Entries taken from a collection

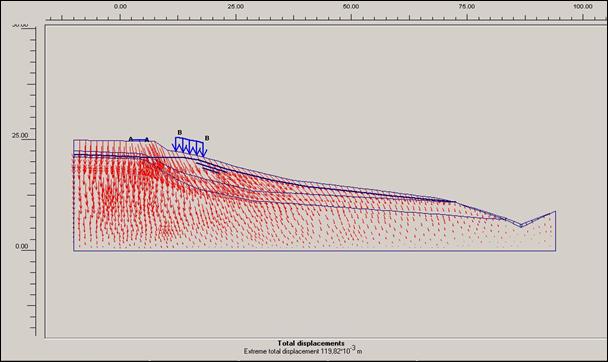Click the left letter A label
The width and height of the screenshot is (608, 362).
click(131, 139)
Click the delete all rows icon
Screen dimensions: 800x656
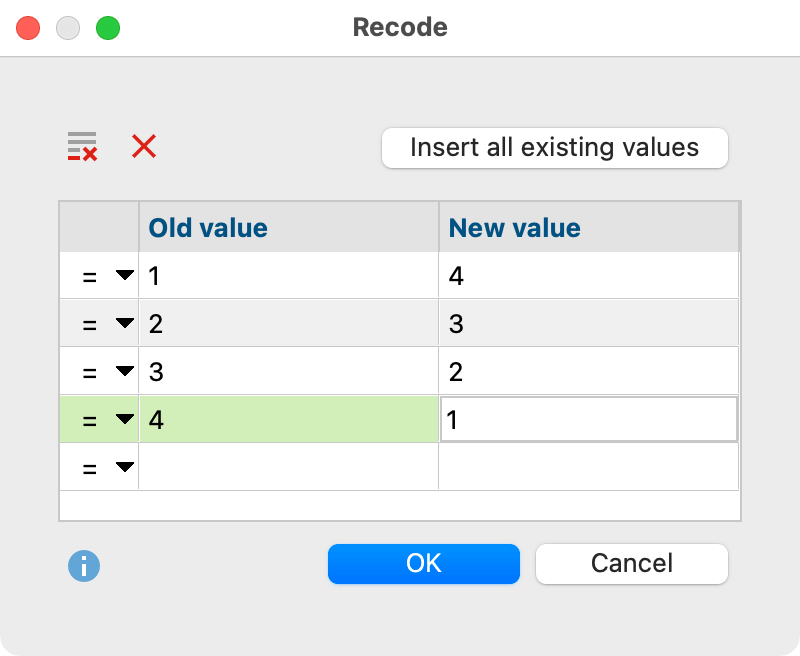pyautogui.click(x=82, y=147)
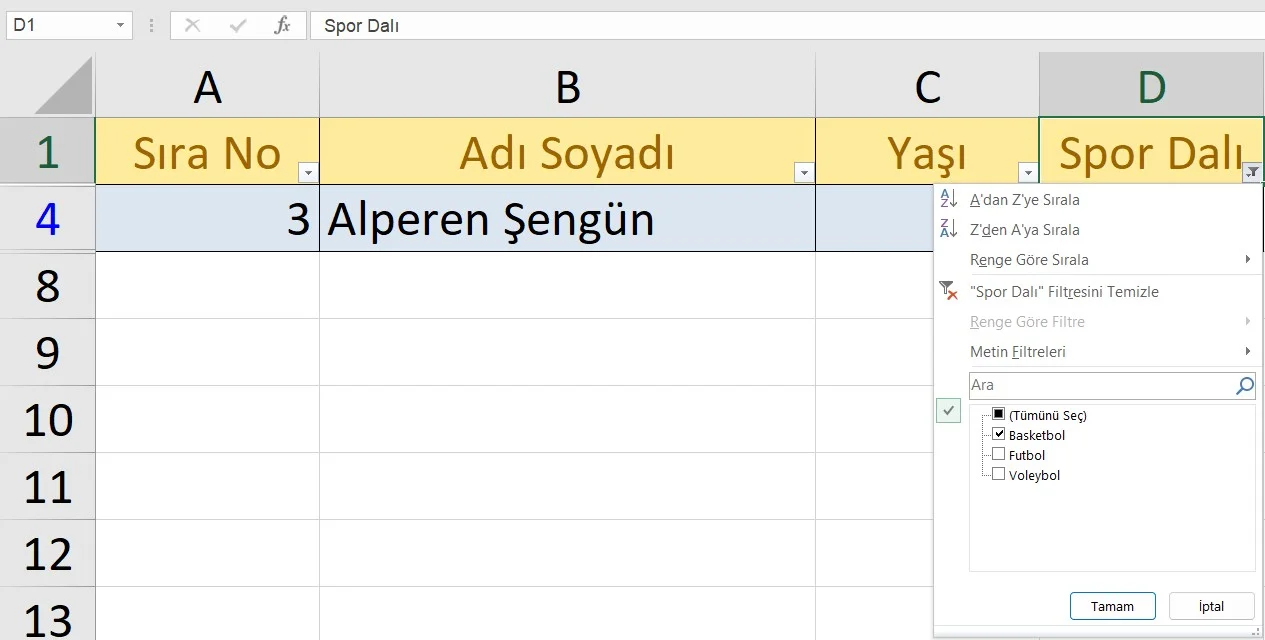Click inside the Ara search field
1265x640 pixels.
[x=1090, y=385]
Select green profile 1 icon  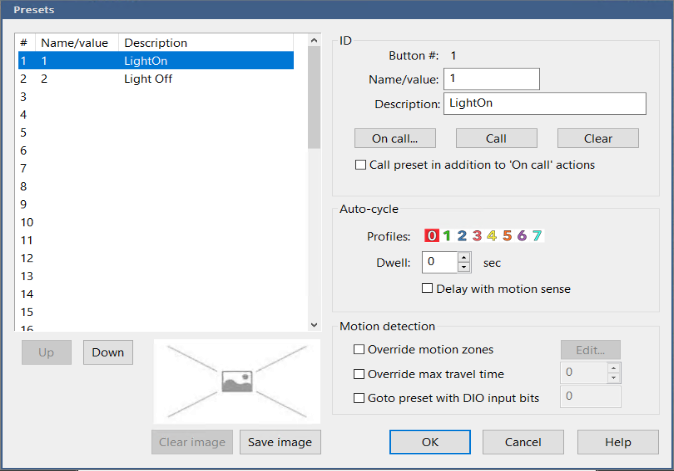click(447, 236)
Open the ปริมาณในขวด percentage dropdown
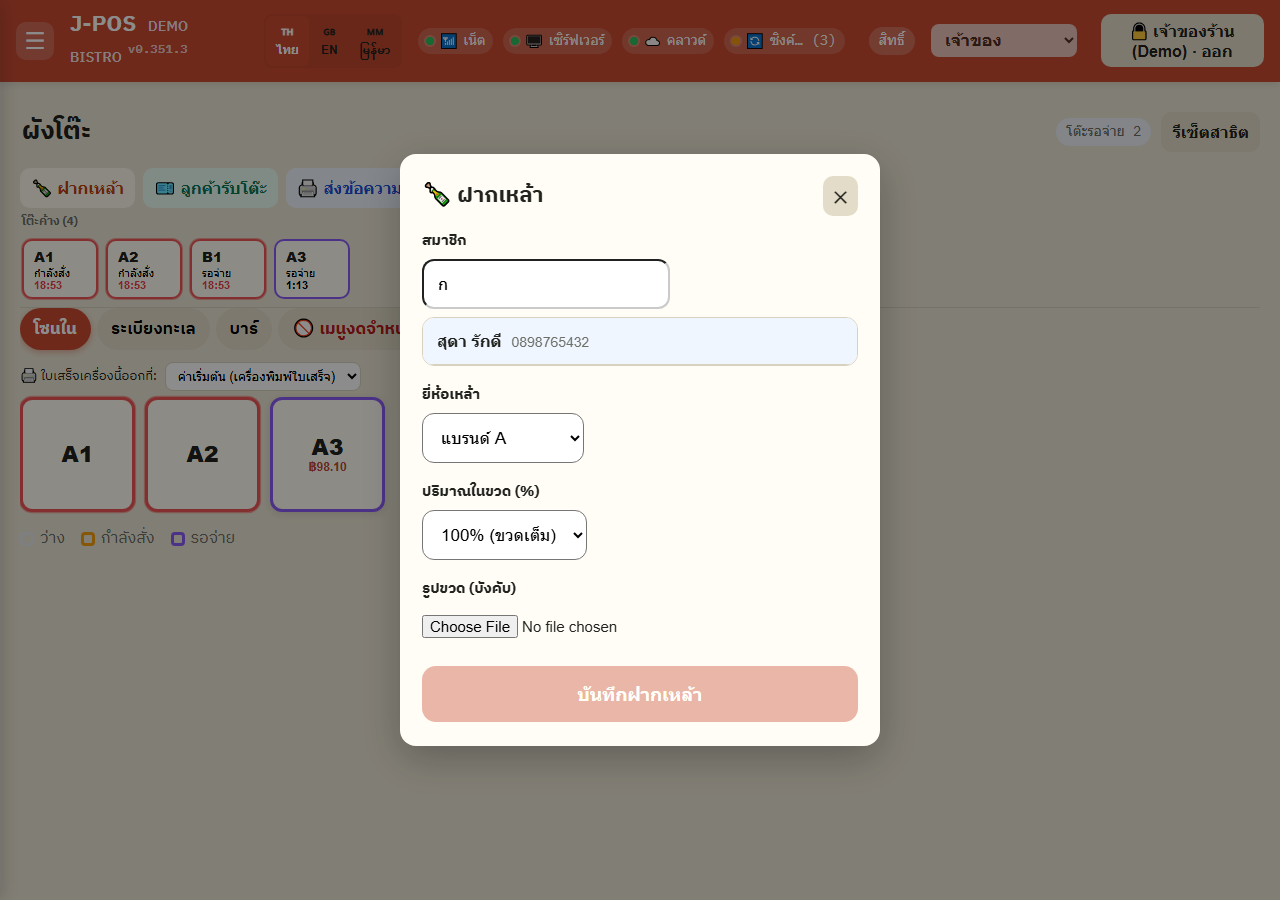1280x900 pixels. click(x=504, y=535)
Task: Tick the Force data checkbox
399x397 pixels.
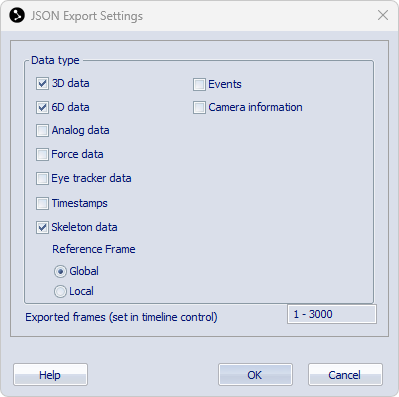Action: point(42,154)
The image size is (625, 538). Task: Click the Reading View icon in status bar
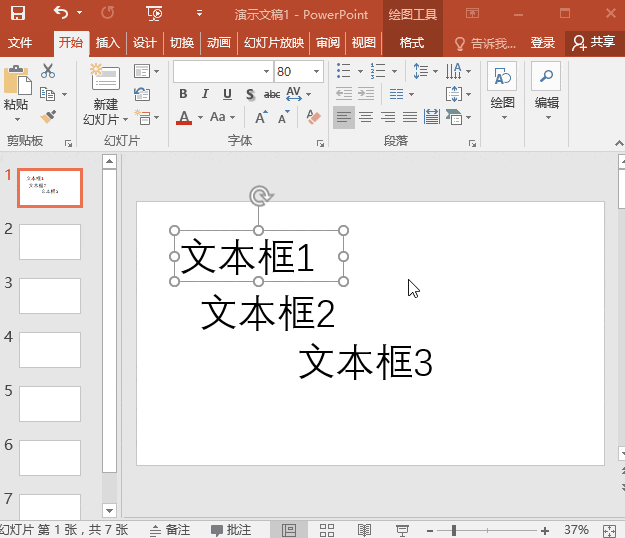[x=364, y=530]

▶ **Aim**
Copy the lines word for word, beginning with the line that contains "The image size" and continuing through the last line of the items. Leave the pictures out.

▶ **Response**
The image size is (625, 538). Task: Click the Reading View icon in status bar
[x=364, y=530]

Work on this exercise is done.